▸ WHAT THE EXERCISE ASKS:
Return each entry exactly, omitting nothing.

▸ EXCERPTED DATA:
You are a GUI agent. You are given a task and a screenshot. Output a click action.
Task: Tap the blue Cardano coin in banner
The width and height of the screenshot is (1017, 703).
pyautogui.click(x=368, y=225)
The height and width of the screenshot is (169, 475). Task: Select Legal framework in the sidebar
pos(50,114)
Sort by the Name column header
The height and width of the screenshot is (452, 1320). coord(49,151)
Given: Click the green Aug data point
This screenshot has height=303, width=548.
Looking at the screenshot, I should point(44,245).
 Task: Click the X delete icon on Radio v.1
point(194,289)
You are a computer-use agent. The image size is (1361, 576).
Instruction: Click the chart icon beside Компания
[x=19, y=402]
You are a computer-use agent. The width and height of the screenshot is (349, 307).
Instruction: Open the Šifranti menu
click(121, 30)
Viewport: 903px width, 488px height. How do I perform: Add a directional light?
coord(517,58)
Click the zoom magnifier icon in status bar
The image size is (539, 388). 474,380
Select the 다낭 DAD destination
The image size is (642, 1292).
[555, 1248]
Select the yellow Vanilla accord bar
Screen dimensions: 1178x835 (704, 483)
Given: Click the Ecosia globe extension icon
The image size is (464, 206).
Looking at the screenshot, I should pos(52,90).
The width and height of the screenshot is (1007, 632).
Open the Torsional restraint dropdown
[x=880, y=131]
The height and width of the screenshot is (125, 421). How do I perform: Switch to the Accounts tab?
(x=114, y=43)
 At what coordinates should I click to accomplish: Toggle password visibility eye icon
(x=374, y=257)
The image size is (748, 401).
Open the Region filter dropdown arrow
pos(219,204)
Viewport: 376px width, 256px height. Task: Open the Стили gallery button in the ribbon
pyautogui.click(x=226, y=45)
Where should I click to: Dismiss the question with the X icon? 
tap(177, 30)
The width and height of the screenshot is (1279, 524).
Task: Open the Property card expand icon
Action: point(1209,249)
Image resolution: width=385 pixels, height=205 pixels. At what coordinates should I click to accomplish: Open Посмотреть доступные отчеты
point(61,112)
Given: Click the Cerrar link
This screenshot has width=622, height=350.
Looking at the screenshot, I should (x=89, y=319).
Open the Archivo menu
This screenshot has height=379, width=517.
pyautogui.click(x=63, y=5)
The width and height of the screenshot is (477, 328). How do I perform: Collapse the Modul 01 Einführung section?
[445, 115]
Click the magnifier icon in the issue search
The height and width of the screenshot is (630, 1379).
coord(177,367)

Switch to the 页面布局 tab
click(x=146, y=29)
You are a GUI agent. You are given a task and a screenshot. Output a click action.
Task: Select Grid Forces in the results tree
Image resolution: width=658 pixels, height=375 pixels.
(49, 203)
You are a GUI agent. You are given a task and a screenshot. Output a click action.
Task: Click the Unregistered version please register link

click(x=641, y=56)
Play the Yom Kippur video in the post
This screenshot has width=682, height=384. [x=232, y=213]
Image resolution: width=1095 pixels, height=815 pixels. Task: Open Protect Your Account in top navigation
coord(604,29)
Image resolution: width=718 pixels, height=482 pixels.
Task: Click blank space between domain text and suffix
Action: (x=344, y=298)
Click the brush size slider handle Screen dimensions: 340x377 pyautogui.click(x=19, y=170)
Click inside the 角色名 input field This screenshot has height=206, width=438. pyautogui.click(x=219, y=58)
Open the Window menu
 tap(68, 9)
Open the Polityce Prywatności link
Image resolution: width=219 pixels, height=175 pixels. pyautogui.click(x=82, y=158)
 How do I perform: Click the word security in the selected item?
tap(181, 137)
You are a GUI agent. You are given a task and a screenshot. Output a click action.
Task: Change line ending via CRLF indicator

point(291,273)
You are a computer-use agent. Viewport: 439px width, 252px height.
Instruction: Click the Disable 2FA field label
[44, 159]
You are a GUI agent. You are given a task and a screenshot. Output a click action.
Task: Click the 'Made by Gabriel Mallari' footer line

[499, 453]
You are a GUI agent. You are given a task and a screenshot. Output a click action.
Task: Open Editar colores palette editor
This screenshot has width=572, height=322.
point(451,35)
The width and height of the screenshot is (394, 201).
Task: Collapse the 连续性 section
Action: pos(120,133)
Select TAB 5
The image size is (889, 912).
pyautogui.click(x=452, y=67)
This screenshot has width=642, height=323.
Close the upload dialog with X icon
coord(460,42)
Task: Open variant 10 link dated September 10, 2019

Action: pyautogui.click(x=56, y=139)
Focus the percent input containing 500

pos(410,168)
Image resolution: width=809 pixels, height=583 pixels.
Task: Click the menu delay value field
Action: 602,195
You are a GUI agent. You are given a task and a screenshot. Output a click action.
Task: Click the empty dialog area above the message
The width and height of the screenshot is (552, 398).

▸ COMPLETED TASK:
You are a GUI agent. You are given a task and a screenshot. Output a click action.
Task: Tap the blue Cardano coin in banner
The width and height of the screenshot is (1017, 703).
pyautogui.click(x=368, y=225)
The height and width of the screenshot is (169, 475). Task: Select Legal framework in the sidebar
pos(50,114)
Sort by the Name column header
The height and width of the screenshot is (452, 1320). coord(49,151)
Given: Click the green Aug data point
This screenshot has height=303, width=548.
Looking at the screenshot, I should point(44,245).
 Task: Click the X delete icon on Radio v.1
point(194,289)
You are a computer-use agent. The image size is (1361, 576).
Instruction: Click the chart icon beside Компания
[x=19, y=402]
You are a computer-use agent. The width and height of the screenshot is (349, 307).
Instruction: Open the Šifranti menu
click(121, 30)
Viewport: 903px width, 488px height. How do I perform: Add a directional light?
coord(517,58)
Click the zoom magnifier icon in status bar
The image size is (539, 388). 474,380
Select the 다낭 DAD destination
The image size is (642, 1292).
[555, 1248]
Select the yellow Vanilla accord bar
Screen dimensions: 1178x835 (704, 483)
Given: Click the Ecosia globe extension icon
The image size is (464, 206).
Looking at the screenshot, I should pos(52,90).
The width and height of the screenshot is (1007, 632).
Open the Torsional restraint dropdown
[x=880, y=131]
The height and width of the screenshot is (125, 421). How do I perform: Switch to the Accounts tab?
(x=114, y=43)
 At what coordinates should I click to accomplish: Toggle password visibility eye icon
(x=374, y=257)
The image size is (748, 401).
Open the Region filter dropdown arrow
pos(219,204)
Viewport: 376px width, 256px height. Task: Open the Стили gallery button in the ribbon
pyautogui.click(x=226, y=45)
Where should I click to: Dismiss the question with the X icon? 
tap(177, 30)
The width and height of the screenshot is (1279, 524).
Task: Open the Property card expand icon
Action: point(1209,249)
Image resolution: width=385 pixels, height=205 pixels. At what coordinates should I click to accomplish: Open Посмотреть доступные отчеты
point(61,112)
Given: Click the Cerrar link
This screenshot has width=622, height=350.
Looking at the screenshot, I should (x=89, y=319).
Open the Archivo menu
This screenshot has height=379, width=517.
pyautogui.click(x=63, y=5)
The width and height of the screenshot is (477, 328). How do I perform: Collapse the Modul 01 Einführung section?
[445, 115]
Click the magnifier icon in the issue search
The height and width of the screenshot is (630, 1379).
coord(177,367)

Switch to the 页面布局 tab
click(x=146, y=29)
You are a GUI agent. You are given a task and a screenshot. Output a click action.
Task: Select Grid Forces in the results tree
Image resolution: width=658 pixels, height=375 pixels.
(49, 203)
You are a GUI agent. You are given a task and a screenshot. Output a click action.
Task: Click the Unregistered version please register link

click(x=641, y=56)
Play the Yom Kippur video in the post
This screenshot has width=682, height=384. [x=232, y=213]
Image resolution: width=1095 pixels, height=815 pixels. Task: Open Protect Your Account in top navigation
coord(604,29)
Image resolution: width=718 pixels, height=482 pixels.
Task: Click blank space between domain text and suffix
Action: (x=344, y=298)
Click the brush size slider handle Screen dimensions: 340x377 pyautogui.click(x=19, y=170)
Click inside the 角色名 input field This screenshot has height=206, width=438. pyautogui.click(x=219, y=58)
Open the Window menu
 tap(68, 9)
Open the Polityce Prywatności link
Image resolution: width=219 pixels, height=175 pixels. pyautogui.click(x=82, y=158)
 How do I perform: Click the word security in the selected item?
tap(181, 137)
You are a GUI agent. You are given a task and a screenshot. Output a click action.
Task: Change line ending via CRLF indicator

point(291,273)
You are a computer-use agent. Viewport: 439px width, 252px height.
Instruction: Click the Disable 2FA field label
[44, 159]
You are a GUI agent. You are given a task and a screenshot. Output a click action.
Task: Click the 'Made by Gabriel Mallari' footer line

[499, 453]
You are a GUI agent. You are given a task and a screenshot. Output a click action.
Task: Open Editar colores palette editor
This screenshot has width=572, height=322.
point(451,35)
The width and height of the screenshot is (394, 201).
Task: Collapse the 连续性 section
Action: pos(120,133)
Select TAB 5
The image size is (889, 912).
pyautogui.click(x=452, y=67)
This screenshot has width=642, height=323.
Close the upload dialog with X icon
coord(460,42)
Task: Open variant 10 link dated September 10, 2019

Action: pyautogui.click(x=56, y=139)
Focus the percent input containing 500

pos(410,168)
Image resolution: width=809 pixels, height=583 pixels.
Task: Click the menu delay value field
Action: 602,195
You are a GUI agent. You are given a task and a screenshot. Output a click action.
Task: Click the empty dialog area above the message
The width and height of the screenshot is (552, 398).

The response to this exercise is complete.